───── Reading passage ─────
Tweets like this one drive me crazy, where Bob Nightengale throws out some crazy Nolan Ryan stat, compares it to today’s “fragile pitchers”, and then goes full Paul Lynde:
But do you remember Les Rohr?
Probably not. Even if you’re a Mets fan, the name might ring a very distant bell, as the answer to some trivia question, but stats or anecdotes? Very unlikely. The reason why is that Rohr, a tall Montana lefty - taller than Ryan even - who had been born in England only played a couple seasons. Despite not playing high school ball because his school didn’t field a team, he had been drafted second overall, behind Rick Monday in the first MLB draft. That’s ten rounds ahead of Ryan, and Rohr made it to the bigs in 1967, the year Ryan missed due to injury and service in the Army Reserve. I wonder if Ryan remembers Rohr.
The 1967 Mets rotation was Tom Seaver and … well, not much else. No one else on that staff made it over 500 and only Jack Fisher had 30 starts, which left a lot of room for a minor league phenom like Rohr to get up. He’d dominated at Single- and Double-A in 1966, making it up after racking up 144 strikeouts in 132 innings, but with dubious control (93 walks, 16 wild pitches.)
In his second start at the end of the ‘67 season, Rohr faced off with Don Drysdale and the Dodgers. He put up eight shutout innings to beat the future Hall of Famer, with a very nice line. Heading into 1968, expectations were high for Rohr, with Red Murff, the scout now most remembered for signing Ryan, saying that Rohr should be a twenty game winner and “strikes everyone out. His own catcher is in danger.” That last part makes me think Rohr had plus velocity, though there’s obviously no record of this.
On April 15th, 1968, everything changed for Rohr. He’d thrown batting practice before the game for about twenty minutes, not knowing that a marathon 24-inning game would necessitate him pitching. Rohr was the eighth pitcher of the night for the Mets, after Tom Seaver started and went 10 scoreless innings. Rohr went 2 1/3 before giving up the game’s lone run, losing 1-0 to the Astros in Houston.
“My arm swelled up real bad”, said Rohr in an MLB.com article from 2006. His next start only lasted four innings and Rohr was never the same. While there’s no official diagnosis, Rohr’s injury has been described as a “pulled tendon.” It’s not unthinkable that he might have sprained his elbow, years ahead of Dr. Frank Jobe inventing Tommy John surgery. (A tip of the cap to SABR’s bio project for some of these details.)
───── Record excerpts ─────
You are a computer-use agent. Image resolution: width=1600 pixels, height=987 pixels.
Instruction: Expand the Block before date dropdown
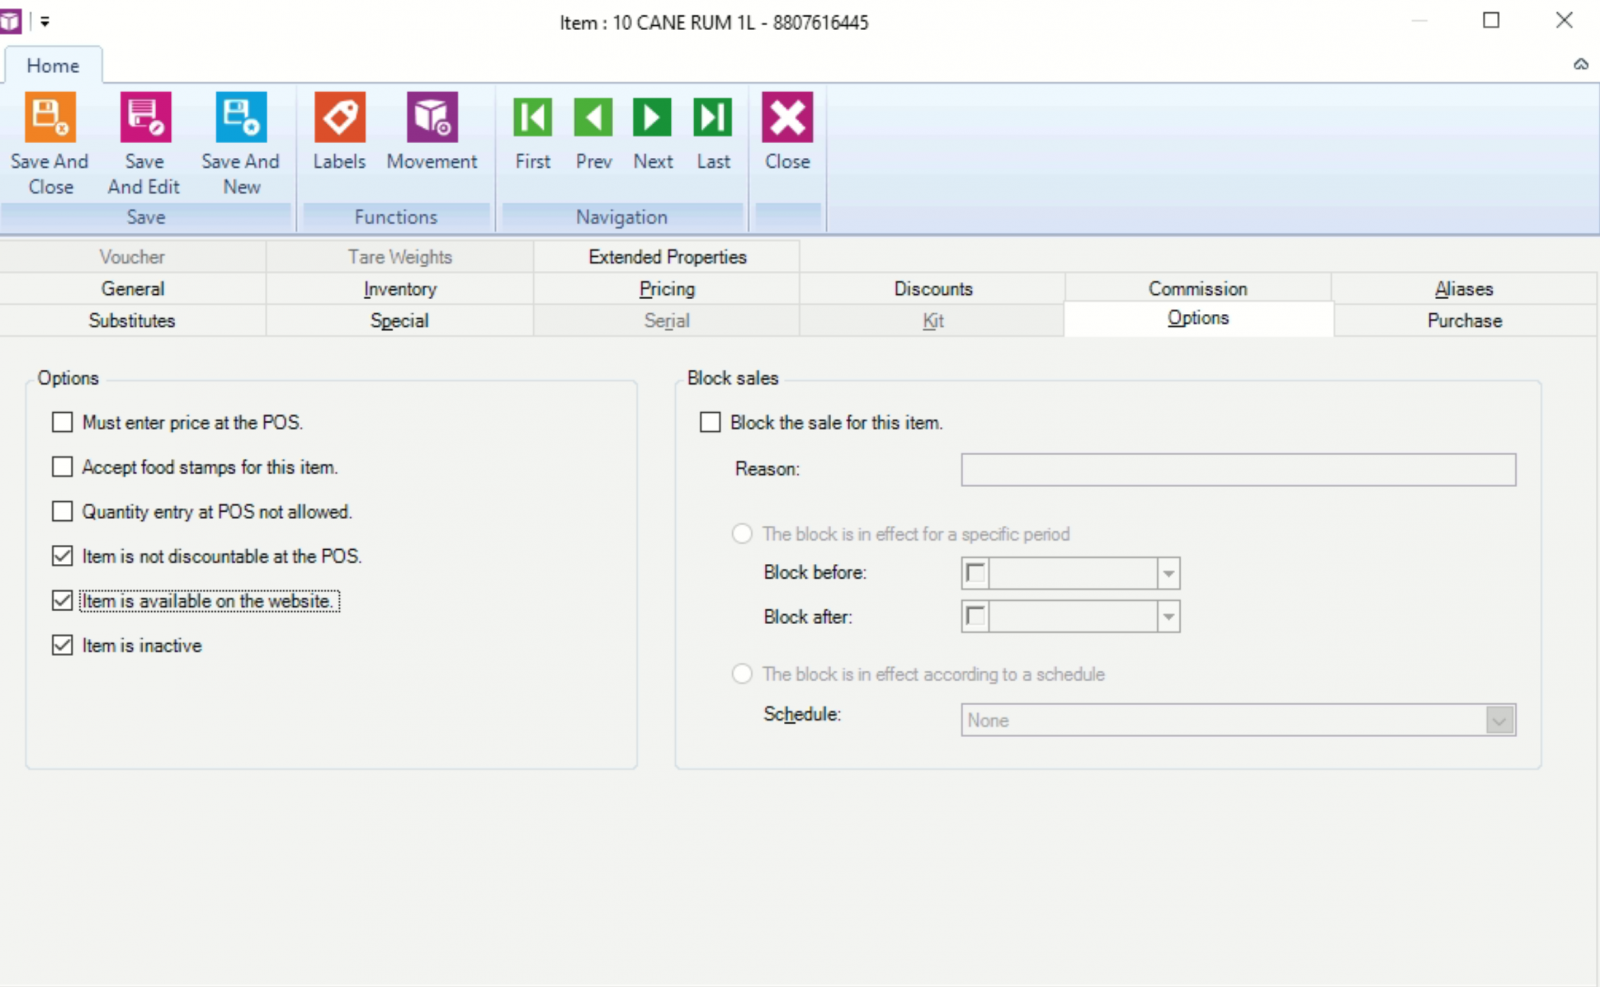pyautogui.click(x=1168, y=573)
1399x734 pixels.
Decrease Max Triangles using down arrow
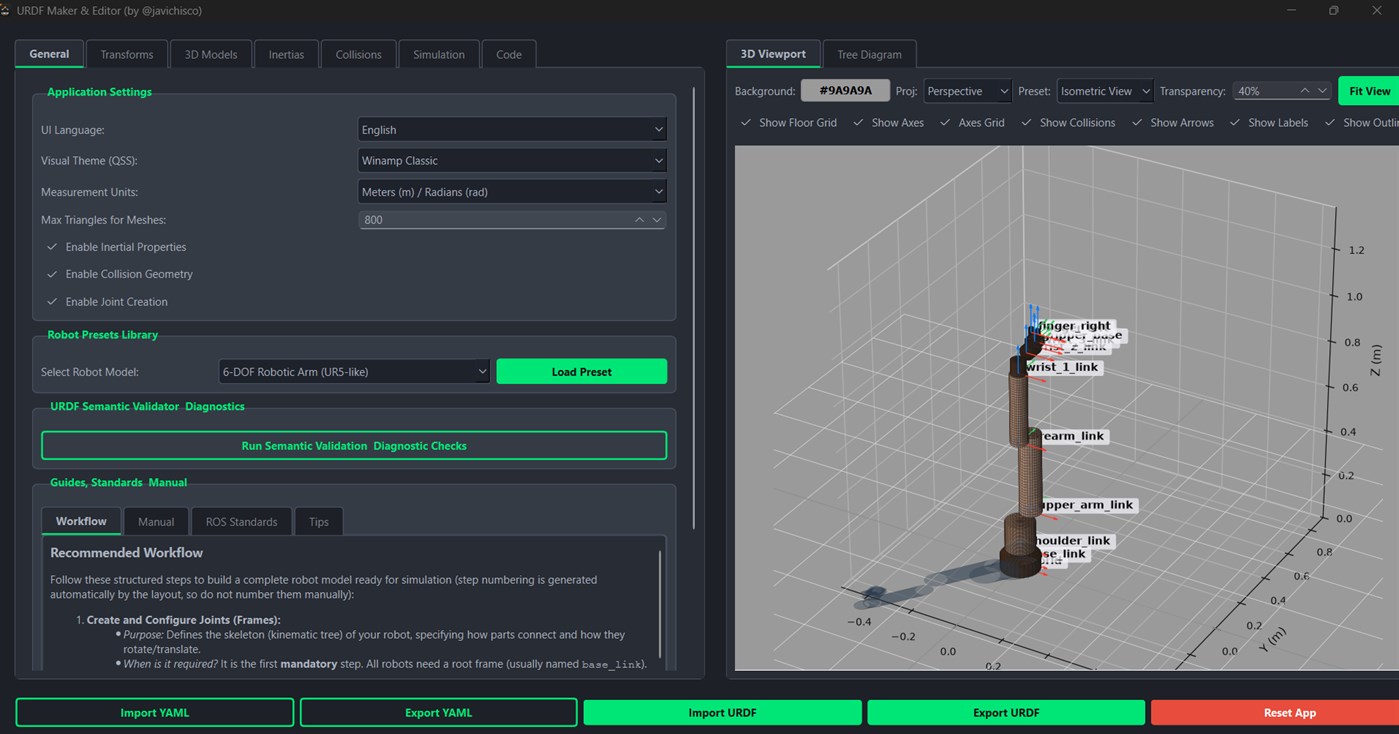pos(657,220)
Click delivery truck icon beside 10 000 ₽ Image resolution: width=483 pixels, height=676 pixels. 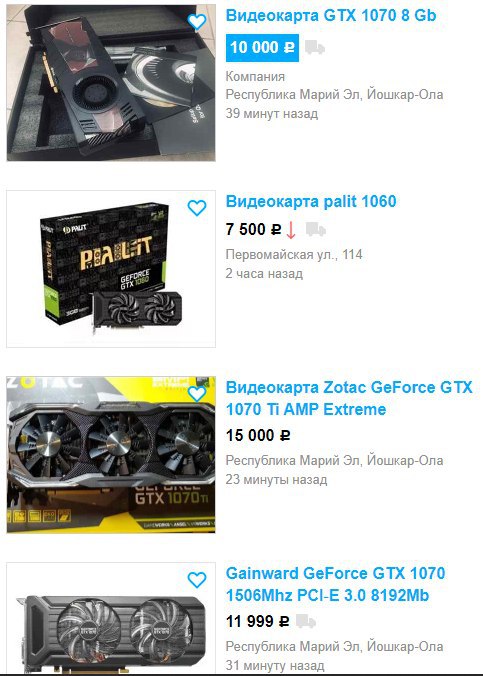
─────
▸ **Complete the following**
(1) Name every Major League Baseball team mentioned in the passage about Les Rohr.
(2) Carry the passage about Les Rohr forward from its final sentence.

▸ **Responses for each task**
(1) Mets, Dodgers, Astros

(2)
Rohr was out of baseball by 1970, one of many pitchers ruined by arm injury at a time that sports medicine could do little for him. He died in 2020, but had once been a more touted pitching prospect than Nolan Ryan. The reason we don’t remember him is injury. He never had the chance to go on, like Ryan did, and put up ridiculous stats like going 332 innings in a season. Most asked to do that broke down like Rohr. We remember Ryan because he’s such a ridiculous outlier, someone that no one should ever be compared to until their career is done.
You don’t remember Les Rohr, but you should. We should have learned from all the lessons like him, from 1968 to now, and because people continue to expect Nolan Ryans, we’re going to get more Les Rohrs.
On to the injuries:
JACOB DEGROM, SP TEX (sprained elbow)
Much of what I’d normally write here went into yesterday’s UTK Flash, so please check that out if you haven’t already. The new information is that we still don’t know what procedure Jacob deGrom will have. Dr. Keith Meister will make the decision once he’s inside the elbow, which is normal for this kind of issue. It does show that the possibility is in play and suggests the sprain is new. The inflammation often makes the MRI unclear.
DeGrom will have the surgery next week, another suggestion that the sprain is fresh. Allowing the inflammation to go down can make the surgery a bit easier and deGrom is likely not in significant pain or any danger of injuring it further. Modern techniques, from tendon harvesting and preparation to the use of InternalBrace, give deGrom the best possible chance of returning.
However, most of the rehab protocols are very conservative and mostly variants of Dr. Kevin Wilk’s protocols from the mid-1980s. All due respect to Wilk, a true legend, but we can do better with modern tools and the first team that gets the rehab right will have a huge time and cost advantage. DeGrom is making better than a million dollars a start, so an extra three months is value if nothing else.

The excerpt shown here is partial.